According to The American Pet Products Association, 62 percent of American households have either a dog, a cat, or both. Chances are, if you already have pets and kids, they’ve learned how to get along. But if you’re thinking of adopting a new cat, then it’s worth an overview of kid and cat safety tips. After all, cats have sharp claws and kids aren’t always gentle with cats. 

Yet, there’s an easy way around that, and it’s to teach your children how respect cats as living creatures and learn how to interact with them in a positive way. 

As you know, it’s not difficult to recognize kitty behavior and know when to give them some space. It's important to know the signs. The beauty is, your kids have lots of control over this since they can learn how to approach the cat and when to leave it alone. 

Children Have a Wonderful Opportunity When it Comes to Cats 

When children are gentle and kind, friendly cats will come to trust and appreciate them. But if the children are loud and unpredictable, then the cat is going to make itself scarce. 

The opportunity then is for the child to learn how to approach a cat in a friendly manner, which may mean not approaching the cat at all, but allowing the cat to come to them instead.
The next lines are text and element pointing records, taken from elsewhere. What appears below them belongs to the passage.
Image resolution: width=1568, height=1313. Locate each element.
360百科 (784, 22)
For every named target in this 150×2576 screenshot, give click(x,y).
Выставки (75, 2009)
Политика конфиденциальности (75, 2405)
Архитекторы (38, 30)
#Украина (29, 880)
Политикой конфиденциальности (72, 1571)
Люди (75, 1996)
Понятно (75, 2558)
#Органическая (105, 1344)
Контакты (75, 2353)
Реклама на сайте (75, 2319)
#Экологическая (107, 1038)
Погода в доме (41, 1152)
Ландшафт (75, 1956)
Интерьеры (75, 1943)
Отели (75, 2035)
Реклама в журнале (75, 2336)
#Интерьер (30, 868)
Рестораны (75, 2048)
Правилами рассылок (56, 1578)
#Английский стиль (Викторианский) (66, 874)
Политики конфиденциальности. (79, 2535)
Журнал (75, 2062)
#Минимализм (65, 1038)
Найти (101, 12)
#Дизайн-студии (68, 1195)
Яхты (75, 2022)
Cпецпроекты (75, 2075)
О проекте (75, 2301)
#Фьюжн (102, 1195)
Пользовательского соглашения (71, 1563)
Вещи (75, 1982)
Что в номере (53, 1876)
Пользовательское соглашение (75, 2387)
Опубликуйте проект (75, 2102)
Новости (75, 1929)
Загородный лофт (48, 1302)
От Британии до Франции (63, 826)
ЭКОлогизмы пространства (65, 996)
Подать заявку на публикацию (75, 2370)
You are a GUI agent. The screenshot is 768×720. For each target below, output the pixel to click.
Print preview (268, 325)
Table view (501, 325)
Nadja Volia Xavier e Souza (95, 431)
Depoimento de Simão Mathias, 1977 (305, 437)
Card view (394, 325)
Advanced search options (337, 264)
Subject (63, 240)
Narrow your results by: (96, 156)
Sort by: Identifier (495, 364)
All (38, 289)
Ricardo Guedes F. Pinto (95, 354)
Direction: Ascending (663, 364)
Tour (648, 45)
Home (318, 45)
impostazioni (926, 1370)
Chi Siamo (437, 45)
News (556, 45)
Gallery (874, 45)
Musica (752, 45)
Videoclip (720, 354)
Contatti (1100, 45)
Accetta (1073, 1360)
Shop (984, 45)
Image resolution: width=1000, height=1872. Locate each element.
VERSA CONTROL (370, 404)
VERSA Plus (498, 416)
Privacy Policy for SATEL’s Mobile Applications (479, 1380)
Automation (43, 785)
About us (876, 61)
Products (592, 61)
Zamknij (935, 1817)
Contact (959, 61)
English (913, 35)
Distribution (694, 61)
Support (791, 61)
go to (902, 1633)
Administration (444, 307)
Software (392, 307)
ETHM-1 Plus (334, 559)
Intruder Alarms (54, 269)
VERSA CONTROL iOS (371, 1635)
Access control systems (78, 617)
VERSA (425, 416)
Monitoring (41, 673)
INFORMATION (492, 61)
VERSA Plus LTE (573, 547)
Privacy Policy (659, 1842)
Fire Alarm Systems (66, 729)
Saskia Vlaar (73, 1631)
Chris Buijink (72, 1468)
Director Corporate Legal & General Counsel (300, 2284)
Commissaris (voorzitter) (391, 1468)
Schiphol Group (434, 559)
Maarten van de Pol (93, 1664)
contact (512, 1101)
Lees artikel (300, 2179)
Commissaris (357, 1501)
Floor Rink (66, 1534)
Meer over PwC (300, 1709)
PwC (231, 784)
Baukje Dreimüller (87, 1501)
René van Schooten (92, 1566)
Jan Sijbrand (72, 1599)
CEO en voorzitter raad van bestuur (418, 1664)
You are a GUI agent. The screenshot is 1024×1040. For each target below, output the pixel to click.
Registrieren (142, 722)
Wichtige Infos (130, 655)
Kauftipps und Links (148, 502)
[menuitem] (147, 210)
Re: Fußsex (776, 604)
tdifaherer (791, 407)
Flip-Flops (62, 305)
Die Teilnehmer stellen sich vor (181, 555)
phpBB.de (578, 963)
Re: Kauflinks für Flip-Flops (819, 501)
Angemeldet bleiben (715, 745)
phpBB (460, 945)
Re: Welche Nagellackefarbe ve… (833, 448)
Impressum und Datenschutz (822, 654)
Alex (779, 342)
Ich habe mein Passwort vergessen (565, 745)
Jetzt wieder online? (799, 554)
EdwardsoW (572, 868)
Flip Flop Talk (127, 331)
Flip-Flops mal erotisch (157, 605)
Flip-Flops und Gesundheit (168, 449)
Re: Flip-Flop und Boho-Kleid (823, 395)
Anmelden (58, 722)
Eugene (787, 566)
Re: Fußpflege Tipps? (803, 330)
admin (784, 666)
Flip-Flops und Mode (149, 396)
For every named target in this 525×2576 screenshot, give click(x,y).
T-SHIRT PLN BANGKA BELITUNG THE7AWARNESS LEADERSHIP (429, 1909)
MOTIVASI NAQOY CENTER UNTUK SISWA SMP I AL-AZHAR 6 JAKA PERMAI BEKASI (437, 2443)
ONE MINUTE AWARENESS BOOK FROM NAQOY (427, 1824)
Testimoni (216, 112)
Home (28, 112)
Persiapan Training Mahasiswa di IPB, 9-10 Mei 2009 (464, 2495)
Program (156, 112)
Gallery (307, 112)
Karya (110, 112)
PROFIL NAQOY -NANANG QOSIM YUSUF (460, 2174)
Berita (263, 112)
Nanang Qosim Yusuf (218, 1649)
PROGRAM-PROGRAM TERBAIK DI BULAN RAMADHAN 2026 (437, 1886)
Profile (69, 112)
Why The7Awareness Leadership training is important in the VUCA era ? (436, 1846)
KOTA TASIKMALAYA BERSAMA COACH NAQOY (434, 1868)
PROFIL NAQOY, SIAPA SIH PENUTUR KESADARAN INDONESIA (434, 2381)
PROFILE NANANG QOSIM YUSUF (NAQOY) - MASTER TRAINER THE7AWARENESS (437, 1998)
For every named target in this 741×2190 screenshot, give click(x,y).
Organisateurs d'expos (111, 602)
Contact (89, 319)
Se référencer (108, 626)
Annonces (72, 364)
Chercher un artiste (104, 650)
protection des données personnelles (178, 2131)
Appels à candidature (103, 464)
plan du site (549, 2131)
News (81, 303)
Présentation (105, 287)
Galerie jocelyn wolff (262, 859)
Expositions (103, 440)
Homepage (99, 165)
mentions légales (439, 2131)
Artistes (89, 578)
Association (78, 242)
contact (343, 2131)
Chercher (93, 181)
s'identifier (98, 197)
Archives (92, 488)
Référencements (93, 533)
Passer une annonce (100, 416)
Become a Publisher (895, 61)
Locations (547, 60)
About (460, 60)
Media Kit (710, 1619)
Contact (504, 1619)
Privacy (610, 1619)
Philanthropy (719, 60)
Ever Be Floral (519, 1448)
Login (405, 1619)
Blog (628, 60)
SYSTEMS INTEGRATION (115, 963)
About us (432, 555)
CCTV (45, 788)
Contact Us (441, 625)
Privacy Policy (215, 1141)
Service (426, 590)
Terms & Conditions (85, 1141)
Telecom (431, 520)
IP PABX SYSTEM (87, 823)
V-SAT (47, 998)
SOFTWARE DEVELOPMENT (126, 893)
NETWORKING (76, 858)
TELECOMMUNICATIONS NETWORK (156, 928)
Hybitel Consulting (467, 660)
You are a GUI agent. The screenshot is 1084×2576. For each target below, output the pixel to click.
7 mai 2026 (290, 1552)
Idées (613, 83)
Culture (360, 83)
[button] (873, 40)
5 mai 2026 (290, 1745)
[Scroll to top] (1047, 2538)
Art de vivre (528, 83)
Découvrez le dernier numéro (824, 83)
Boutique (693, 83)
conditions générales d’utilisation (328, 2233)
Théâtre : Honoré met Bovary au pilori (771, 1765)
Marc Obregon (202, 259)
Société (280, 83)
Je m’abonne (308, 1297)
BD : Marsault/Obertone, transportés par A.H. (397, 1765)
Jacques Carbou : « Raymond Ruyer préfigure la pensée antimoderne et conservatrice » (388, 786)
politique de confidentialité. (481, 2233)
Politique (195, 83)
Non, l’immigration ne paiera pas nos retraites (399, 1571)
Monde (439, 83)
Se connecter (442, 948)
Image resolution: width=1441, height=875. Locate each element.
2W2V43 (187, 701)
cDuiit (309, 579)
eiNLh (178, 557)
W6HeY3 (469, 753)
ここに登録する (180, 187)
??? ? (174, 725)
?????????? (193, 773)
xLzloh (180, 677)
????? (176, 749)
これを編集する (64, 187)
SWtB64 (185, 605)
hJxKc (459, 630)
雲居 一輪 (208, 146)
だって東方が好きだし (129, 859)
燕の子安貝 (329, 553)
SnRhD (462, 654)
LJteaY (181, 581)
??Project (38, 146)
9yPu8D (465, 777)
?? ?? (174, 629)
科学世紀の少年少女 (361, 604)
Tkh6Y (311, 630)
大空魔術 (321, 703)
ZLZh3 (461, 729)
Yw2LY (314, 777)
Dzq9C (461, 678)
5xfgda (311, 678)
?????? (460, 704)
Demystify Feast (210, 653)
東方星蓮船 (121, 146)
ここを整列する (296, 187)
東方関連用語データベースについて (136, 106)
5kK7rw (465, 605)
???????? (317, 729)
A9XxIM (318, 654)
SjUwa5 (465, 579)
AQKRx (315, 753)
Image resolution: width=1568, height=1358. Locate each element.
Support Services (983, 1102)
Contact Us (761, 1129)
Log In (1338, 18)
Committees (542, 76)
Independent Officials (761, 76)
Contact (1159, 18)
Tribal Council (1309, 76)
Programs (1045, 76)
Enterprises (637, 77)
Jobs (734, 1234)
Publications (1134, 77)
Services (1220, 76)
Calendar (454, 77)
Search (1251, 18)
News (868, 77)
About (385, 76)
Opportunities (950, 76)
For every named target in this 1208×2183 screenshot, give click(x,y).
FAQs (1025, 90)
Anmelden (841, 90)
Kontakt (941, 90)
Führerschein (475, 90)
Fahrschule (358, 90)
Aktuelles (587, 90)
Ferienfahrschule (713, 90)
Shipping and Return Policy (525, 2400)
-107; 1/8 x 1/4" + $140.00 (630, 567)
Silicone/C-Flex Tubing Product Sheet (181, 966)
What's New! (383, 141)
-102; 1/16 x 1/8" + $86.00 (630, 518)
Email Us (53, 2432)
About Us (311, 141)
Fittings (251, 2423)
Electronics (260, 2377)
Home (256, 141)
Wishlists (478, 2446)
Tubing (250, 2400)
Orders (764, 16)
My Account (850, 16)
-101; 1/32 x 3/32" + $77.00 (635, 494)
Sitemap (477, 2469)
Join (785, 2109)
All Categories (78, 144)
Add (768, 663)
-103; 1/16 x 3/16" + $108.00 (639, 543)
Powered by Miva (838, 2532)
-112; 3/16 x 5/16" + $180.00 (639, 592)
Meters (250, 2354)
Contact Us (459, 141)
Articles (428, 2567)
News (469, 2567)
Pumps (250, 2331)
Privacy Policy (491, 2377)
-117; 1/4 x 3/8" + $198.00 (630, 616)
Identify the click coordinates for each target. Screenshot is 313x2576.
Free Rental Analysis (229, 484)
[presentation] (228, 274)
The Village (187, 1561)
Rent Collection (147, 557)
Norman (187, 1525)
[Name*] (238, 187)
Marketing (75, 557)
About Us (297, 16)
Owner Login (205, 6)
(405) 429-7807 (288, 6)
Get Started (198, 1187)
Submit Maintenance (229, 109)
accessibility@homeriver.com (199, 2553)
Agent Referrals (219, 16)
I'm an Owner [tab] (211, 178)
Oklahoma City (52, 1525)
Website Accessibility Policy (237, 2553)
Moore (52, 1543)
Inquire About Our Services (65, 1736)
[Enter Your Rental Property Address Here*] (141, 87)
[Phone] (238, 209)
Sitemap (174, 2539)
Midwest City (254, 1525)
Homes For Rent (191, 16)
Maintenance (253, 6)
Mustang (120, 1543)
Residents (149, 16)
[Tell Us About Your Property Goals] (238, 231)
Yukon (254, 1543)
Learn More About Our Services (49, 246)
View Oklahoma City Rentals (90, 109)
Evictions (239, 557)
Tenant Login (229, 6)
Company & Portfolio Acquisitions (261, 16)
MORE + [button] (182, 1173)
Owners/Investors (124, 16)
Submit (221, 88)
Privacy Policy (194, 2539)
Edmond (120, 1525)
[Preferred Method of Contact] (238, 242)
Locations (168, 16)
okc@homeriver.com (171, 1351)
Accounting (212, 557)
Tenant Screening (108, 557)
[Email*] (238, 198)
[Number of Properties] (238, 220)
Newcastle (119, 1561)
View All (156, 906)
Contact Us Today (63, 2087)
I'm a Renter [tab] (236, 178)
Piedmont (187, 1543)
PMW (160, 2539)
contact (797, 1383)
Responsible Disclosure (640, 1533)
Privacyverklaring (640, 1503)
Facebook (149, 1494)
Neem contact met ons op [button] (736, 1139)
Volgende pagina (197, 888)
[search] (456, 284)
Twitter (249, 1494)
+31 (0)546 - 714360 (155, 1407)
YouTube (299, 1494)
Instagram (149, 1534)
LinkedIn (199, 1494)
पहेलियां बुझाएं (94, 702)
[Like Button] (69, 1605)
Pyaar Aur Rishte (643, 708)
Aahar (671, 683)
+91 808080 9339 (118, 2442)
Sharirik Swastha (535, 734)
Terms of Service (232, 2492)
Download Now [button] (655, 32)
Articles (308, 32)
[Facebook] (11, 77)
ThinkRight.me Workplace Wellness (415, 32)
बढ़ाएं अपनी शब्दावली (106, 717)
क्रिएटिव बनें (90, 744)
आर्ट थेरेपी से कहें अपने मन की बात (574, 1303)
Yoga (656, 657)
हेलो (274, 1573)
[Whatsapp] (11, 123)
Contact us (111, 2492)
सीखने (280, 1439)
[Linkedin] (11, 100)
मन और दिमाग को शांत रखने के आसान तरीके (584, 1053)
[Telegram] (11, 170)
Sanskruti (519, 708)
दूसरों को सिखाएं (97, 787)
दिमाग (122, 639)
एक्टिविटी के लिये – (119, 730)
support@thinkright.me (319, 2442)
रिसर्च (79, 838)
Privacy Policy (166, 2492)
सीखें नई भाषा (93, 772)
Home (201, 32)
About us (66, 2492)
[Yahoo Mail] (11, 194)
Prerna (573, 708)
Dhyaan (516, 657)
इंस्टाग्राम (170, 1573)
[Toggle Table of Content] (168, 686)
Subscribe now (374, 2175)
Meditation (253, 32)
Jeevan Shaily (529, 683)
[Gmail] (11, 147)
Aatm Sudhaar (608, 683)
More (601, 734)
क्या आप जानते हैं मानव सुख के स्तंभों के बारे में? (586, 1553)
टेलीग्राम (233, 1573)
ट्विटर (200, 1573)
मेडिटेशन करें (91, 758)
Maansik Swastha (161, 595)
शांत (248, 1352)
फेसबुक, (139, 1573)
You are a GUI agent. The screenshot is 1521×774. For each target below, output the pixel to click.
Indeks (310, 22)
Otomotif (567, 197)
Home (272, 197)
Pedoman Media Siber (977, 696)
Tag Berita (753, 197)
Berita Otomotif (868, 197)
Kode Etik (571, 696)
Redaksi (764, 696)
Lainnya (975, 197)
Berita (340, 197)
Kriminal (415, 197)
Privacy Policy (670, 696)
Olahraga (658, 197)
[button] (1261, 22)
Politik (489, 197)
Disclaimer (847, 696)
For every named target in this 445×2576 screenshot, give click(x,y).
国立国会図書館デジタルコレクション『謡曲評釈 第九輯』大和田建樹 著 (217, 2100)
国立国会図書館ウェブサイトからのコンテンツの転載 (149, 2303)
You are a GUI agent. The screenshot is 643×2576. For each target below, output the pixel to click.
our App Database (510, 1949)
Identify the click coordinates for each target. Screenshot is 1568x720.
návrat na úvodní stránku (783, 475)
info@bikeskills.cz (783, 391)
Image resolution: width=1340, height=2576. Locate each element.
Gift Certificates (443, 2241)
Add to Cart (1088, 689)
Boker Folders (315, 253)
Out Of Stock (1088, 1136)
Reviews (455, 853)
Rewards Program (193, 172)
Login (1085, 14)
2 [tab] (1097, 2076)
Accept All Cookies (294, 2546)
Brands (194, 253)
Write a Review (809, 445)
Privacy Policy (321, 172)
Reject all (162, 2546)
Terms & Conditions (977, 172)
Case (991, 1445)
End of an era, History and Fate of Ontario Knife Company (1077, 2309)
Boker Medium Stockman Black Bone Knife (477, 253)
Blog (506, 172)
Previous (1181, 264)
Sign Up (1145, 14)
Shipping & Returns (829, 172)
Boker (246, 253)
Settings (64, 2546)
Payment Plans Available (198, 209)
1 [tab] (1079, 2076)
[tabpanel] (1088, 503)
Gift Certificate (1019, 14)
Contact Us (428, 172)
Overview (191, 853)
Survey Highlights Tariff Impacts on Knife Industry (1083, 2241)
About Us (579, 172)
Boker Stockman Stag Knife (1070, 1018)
As Hills pet reminds us, “As adorable as she may be, she's a living companion who has just as many feelings as her human housemates. And although cats can become frightened of kids if they are too rough, playing gently on her terms will make her more likely to enjoy their company. It's up to the child to show the cat she can trust them not to cause any harm.”

Let the cat decide if attention is OK

This is a very empowering stance. If you have young children, you can teach them to remain calm when around cats. They can put out their hands and allow the cat to come to them if the cat is willing. Older children will be able to recognize the cat’s body language and know when to give the cat its space. These are valuable lessons for children.

Reading a Cat’s Body Language 

Learning to read an animal’s body language is a good life skill to have, and if you’ve spent any time with cats, you know they rarely lash out without warning. 

Children of all ages can learn to tell the difference between a friendly cat and one who’s sending “danger” signs.  Hissing, a swishing tail, and flattened ears are just some of the common signals that say, “Stay away!” 

As you may know, cats often telegraph their moods through their tails and ears. shares these tips on cat ears. These are three ear positions to watch for that say, “Leave me alone!” 

  • “Ears turned back – Watch out for this kitty! He might feel irritated [or] over stimulated, so it’s probably a good idea to leave him alone.
  • Ears turned sideways or back – This cat is feeling nervous or anxious about something. Use caution around a cat whose ears are in this position.
  • Ears back and flat against head – This is a sure sign a cat is scared and feeling defensive.
  • Ears flat against the head may also indicate an angry or aggressive cat. Either way, ears against the head means don’t mess with this guy!”

A happy and relaxed cat will have upright ears or they’ll be slightly turned forward. 

Likewise, the tail is a major giveaway. A swishing tail, or one that is hanging low between the legs indicates annoyance or anxiety respectively. Of course, the famed “Halloween-cat” stance - with the tail upright, fur standing on end, and an angry stare - definitely means leave the cat alone. 

When children learn to “read” these signals, they’ll know when to back off and leave the cat alone. 

Sometimes kitty needs her space!

The Importance of Ground Rules 

It’s important to use common sense, and establish boundaries with any pet and the people in your household. 

One approach that works well with cats is to give them an escape route. Whether that’s an open door, a high shelf, or an enclosed cat tree, the kitty can escape if he feels threatened, and this can help prevent misunderstandings. 

Of course, a lot depends on the age and temperament of both your children and cat. Supervision is a good idea while the two species get used to one another. Like any personalities, everyone is different and it’s up to you to facilitate them learning to live together in harmony.

If you have specific questions about your cat and household, make sure to contact your family vet for advice relating to your cat if you have questions.